Supplied passage:
********************
A decreasing trend can be observed in expenditure for foreign assistance. What is required is the consolidation of a feeling of a community of threat particularly from the viewpoint of the recurrence of world crises. It would be wonderful were some rules to appear for global development. Civilisation must start to define the rules of global development and a common trans-frontier strategy, a common remedy for these ills since for the moment nothing like that exists. And a future concept exists to influence the pattern of consumption. To implement consumption models in countries of varying resistance to world crises.
Individual countries must elaborate their own programmes to minimise the effects of a crisis. It is claimed that the roots of the recent crises are also in the political institutions of various countries, that is in the inability of the elites of those countries to undertake imperative reforms.
Poland faces the dilemma to avoid impairing investor trust especially since the purpose is to change the structure of direct investments to a greater extent than at present. A strong development policy leads to a budget deficit which means Poland faces a challenge to reconcile the issue of the dangers stemming from expansive development with that which is required by such development. Undoubtedly a country has to be prepared for the global market also through reforming institutions and offices. Countries which are unable to put their house in order will lose out. The thing is that capital and valuable persons will remain in the country and serve its development only when they are offered the image of a well-organised country requiring their knowledge and talents, giving pride of place to education and technical progress, when public culture and public services will be at a level satisfying the most valuable individuals, when the law will be of adequate quality, when competition will be less "brutal" and when it will compose together with the functions of a modern state and work performed in a modern manner.
The challenge is appearing to prepare citizens to function in global market conditions. Languages, internet, trouble-free team work, openness of people, curiosity about the world, the ability to adapt smoothly to new conditions. Such are the culture changes which stand ahead. And enterprises, too, must be prepared for global market activity.
********************
Data lines:

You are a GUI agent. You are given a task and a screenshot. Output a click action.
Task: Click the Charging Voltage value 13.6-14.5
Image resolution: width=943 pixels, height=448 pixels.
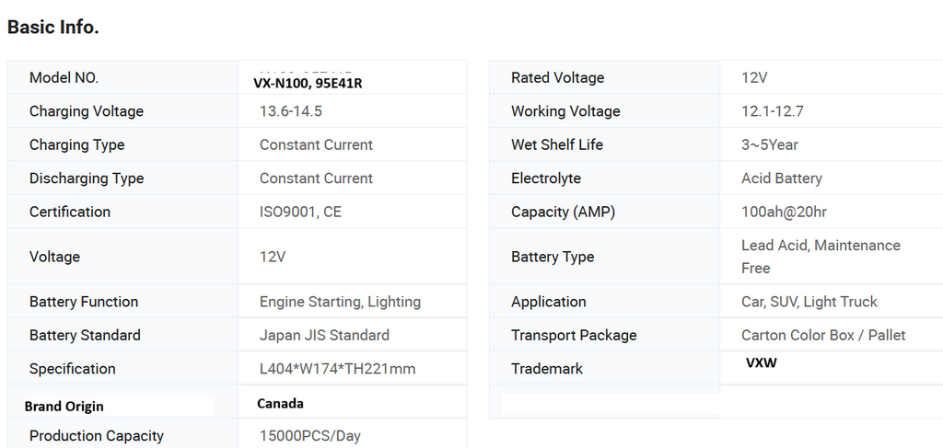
********************
Tasks and exercises:
(1) Answer these questions using the passage on global development:
(a) What must individual countries elaborate?
(b) What does a strong development policy lead to?
(c) What must enterprises be prepared for?
(2) Translate this sentence from the passage on global development into Spanish: "Countries which are unable to put their house in order will lose out."

Responses in order:
(1)
(a) Their own programmes to minimise the effects of a crisis.
(b) A budget deficit.
(c) Global market activity.

(2) Los países que no sean capaces de poner orden en su casa saldrán perdiendo.